President Donald Trump speaks to the press following military actions in Venezuela, at his Mar-a-Lago residence in Palm Beach on Jan. 3, 2025.
President Donald Trump speaks to the press following military actions in Venezuela, at his Mar-a-Lago residence in Palm Beach on Jan. 3, 2025. AFP via Getty Images

Right now, our attention is riveted on what happens next in Venezuela, but there’s a broader development that the U.S. — and Miami in particular — should be watching carefully: President Trump is using the attack as an opportunity to advance a “might makes right” new world order, and Colombia and Cuba are potentially in the crosshairs.

The threat isn’t subtle. “This is OUR Hemisphere, and President Trump will not allow our security to be threatened,” the State Department posted on X Monday.

A bold claim, and one that’s incredibly dangerous, even if this is posturing. The United States’ actions in Venezuela coupled with words like those from the Trump State Department could, of course, be seen as opening the door for China and Russia to act as we did. No matter how much Venezuelans deserved to see Nicolás Maduro out of power, the result must not be that force can be used by great powers whenever it suits them.

We heard Trump on Saturday, hours after the arrest of Maduro and his wife by U.S. forces in Venezuela, say that the Monroe Doctrine, the 200-year-old foreign policy agenda that viewed South and Central America as the United States’ strategic “backyard,” could be called the “Donroe Doctrine.”

That sure sounds like a Trump-style embrace of interventionism — or even American imperialism. Remember the boat strikes off Venezuela, largely regarded as illegal? Those American forces are still amassed in the Caribbean.

Trump may be viewing the Venezuela strike as a template for more of the same — even though he has repeatedly campaigned against “forever wars” in places like the Middle East. Also, we cannot forget America’s history of interfering in Latin America and propping up authoritarian regimes.

In the last few days, the president has made offhand threats toward various countries: Cuba “looks like it’s ready to fall” because it has no income from Venezuela, he said. Colombia is “run by a sick man who likes making cocaine and selling it to the United States. And he’s not going to be doing it for very long, let me tell you,” he told reporters on Sunday. Trump ignores that Colombians elected President Gustavo Petro, like him or not, in 2022.
--------------------------------
## WHAT TO DO:
1. In the opinion piece on Venezuela, what year was Gustavo Petro elected president of Colombia?
2. Rewrite the opinion piece on Venezuela starting at "The threat isn’t" and ending at "on X Monday.", with "Hemisphere" changed to "Region".
3. Supply the next part of the opinion piece on Venezuela, picking up after its final sentence.

## COLLECTED DATA:
--------------------------------
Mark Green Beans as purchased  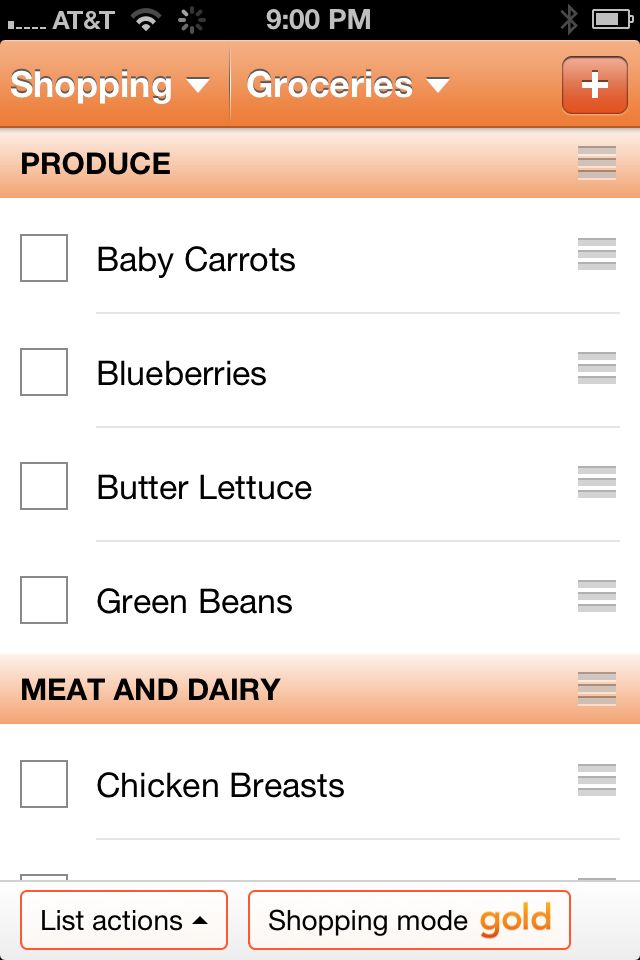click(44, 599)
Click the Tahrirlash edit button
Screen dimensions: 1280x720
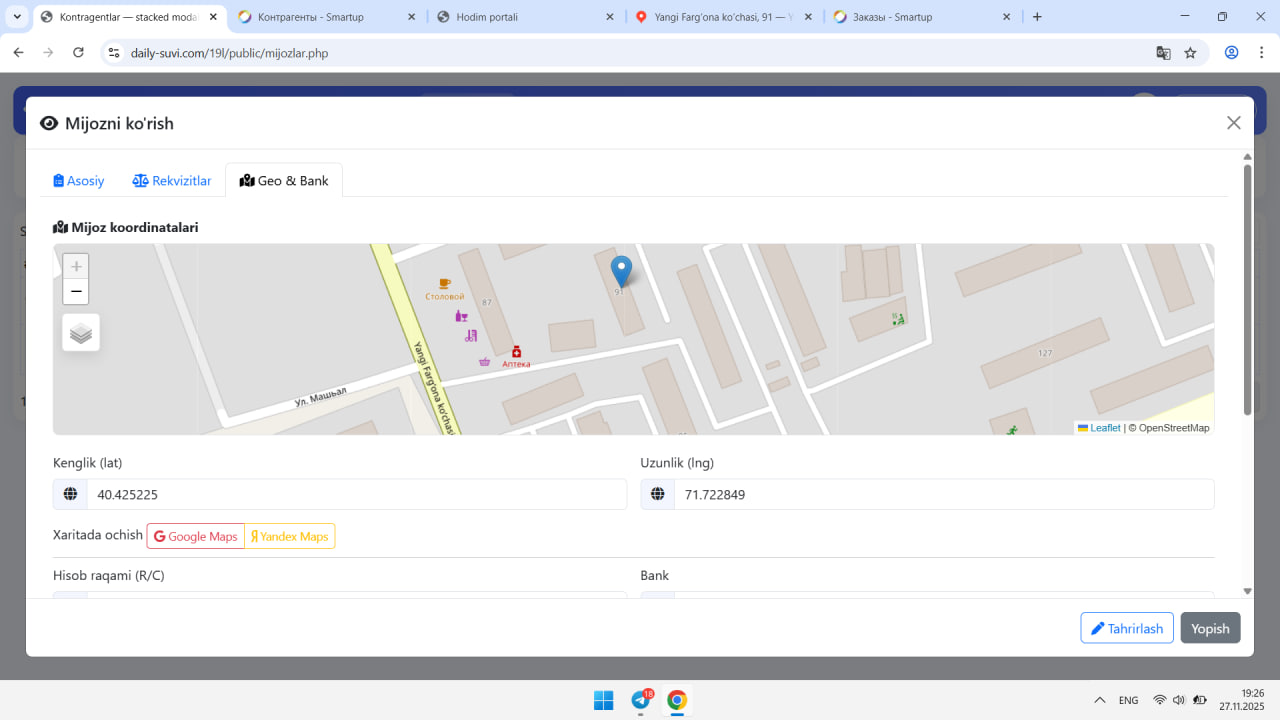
--------------------------------
## ANSWERS GIVEN:
1. 2022

2.
The threat isn’t subtle. “This is OUR Region, and President Trump will not allow our security to be threatened,” the State Department posted on X Monday.

3.
Asked by reporters Sunday if the U.S. would launch a military operation against Colombia, Trump responded, “Sounds good to me.” Petro responded on X in his own style: “If you detain a president whom much of my people want and respect, you will unleash the people’s jaguar.”

Trump has had other recent targets, too, including Mexico and Denmark’s territory of Greenland, which Trump wants to annex. The prime minister of Denmark told Trump on Sunday to “stop the threats.

Unlike Venezuela, Colombia is a democracy, as is Mexico. The leaders in those two countries were elected; they are not dictators. Cuba, though, is communist, and Secretary of State Marco Rubio, a Cuban-American from Miami whose parents left the island before Fidel Castro took power, called the government there “a huge problem,” on NBC’s Meet the Press on Sunday.

The Trump administration seems to be of two minds on Cuba. Cuba could fall on its own: The economy has been flat-lining and the ongoing U.S. blockade of Venezuelan oil along with Maduro’s ouster “places us in a critical existential dilemma for our survival,” Bruno Rodríguez Parrilla, Cuba’s foreign minister, said on Sunday.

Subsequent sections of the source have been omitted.